Lenda da Santa Comba


Ora um dia sucedeu passar pela ermida de Santa Comba um moço peregrino que se destinava a Santiago de Compostela, onde ia implorar o santo galego, de grande nomeada em terras de entre Douro e Minho.

A sua confessada, a prometida noiva, linda como os amores, adoecera repentinamente de misteriosa doença, e toda se definhava, coitadinha da pobre, sem vida nos olhos, que dantes eram como dois carbúnculos, sem alegria nos lábios, que dantes causavam a inveja dos rouxinóis.

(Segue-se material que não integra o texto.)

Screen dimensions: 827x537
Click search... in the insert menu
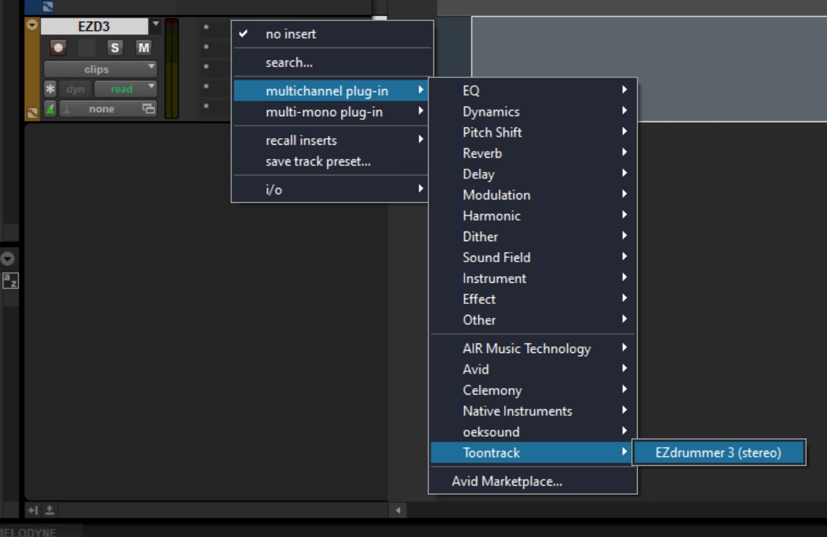pyautogui.click(x=289, y=63)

E o namorado mancebo, pobrezinho de Cristo, pôs-se a caminho, cheio de fé num milagre, confiante no grande prestígio de Santiago.

Levava a escarcela vazia, e, por único recurso, para a longa caminhada através dos montes do Minho, a sua rabeca, primitivo instrumento de que fazia brotar sentidas melodias nos lugarejos que transitava...

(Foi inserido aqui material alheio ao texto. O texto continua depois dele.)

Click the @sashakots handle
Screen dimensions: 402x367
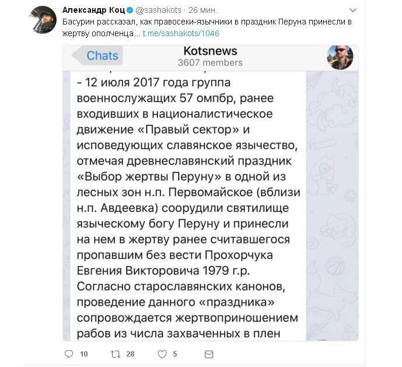click(x=158, y=10)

E nunca lhe faltou pão nem pousada, e através montes e vales, foi seguindo sua romagem piedosa...

Já tinha caminhado sete dias e sete noites, quando se lhe deparou, junto do Lima, ensombrada por castanheiras seculares, a ermidinha de Santa Comba.

Nunca seus olhos haviam contemplado tamanha maravilha, madona de tanta riqueza e brilho!

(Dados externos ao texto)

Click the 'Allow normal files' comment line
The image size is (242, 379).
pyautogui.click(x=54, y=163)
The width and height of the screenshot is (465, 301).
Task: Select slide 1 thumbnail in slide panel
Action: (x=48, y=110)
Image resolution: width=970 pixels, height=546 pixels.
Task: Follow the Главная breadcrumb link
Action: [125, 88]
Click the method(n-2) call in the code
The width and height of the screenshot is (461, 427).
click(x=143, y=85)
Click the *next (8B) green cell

Ficou como absorto, ficou fascinado. Involuntariamente, caiu de joelhos, em prece piedosa, com todo o fervor da sua alma de crente.

E a imagem da santa não foi insensível à sua oração... Comoveu-a a candura do moço namorado. Descerrando os lábios, num murmúrio doce, muito doce, interrogou:

- Que dor vos alanceia? Que sofrimento é o vosso, moço peregrino?

Entre soluços, o pobrezinho contou à santa as suas desditas, e o que o levava, cheio de esperanças, a Compostela.

- Podeis retroceder... Vossa noiva é curada... A vossa ardente fé é digna desse prémio... Podeis voltar atrás!

Rindo e chorando, não cabendo em si de contentamento, e não sabendo como agradecer tão grande milagre, o peregrino pegou da rabeca, e fez ouvir uma canção plangente, repassada de sentimento, triste, muito triste...

Quando o arco ia a repousar do último gemido, que mais parecia vibrado nas cordas da alma, Santa Comba, olhos marejados de lágrimas, enternecia pela música gemente do violino, descalçou um dos chapins de oiro, e estendeu-o, num gesto gracioso, ao tocador de rabeca, que recebeu, mudo de assombro, a preciosa dadiva.

De regresso a casa, louco de alegria ao passar em Ponte, entrou na loja de um ourives a propor-lhe a venda do sapato de oiro.

Mas eis que o ourives, reconhecendo um dos preciosos chapins da Santa, começou de gritar:

-Roubo sacrílego! Roubo sacrílego! Prendam o ladrão!

E logo o prenderam, e, bem algemado, o conduziram para uma das torres da espessa muralha que defendia a povoação.

Debalde protestou a sua inocência, o pobre! Ninguém acreditava em suas juras. A história que contava, a justificar-se, era tida por grosseiro embuste...

E o julgamento foi rápido, e o moço peregrino foi condenado a padecer na forca morte afrontosa, sendo escolhido para local do suplício o largo fronteira à branca ermidinha que presenciara o crime que lhe imputavam.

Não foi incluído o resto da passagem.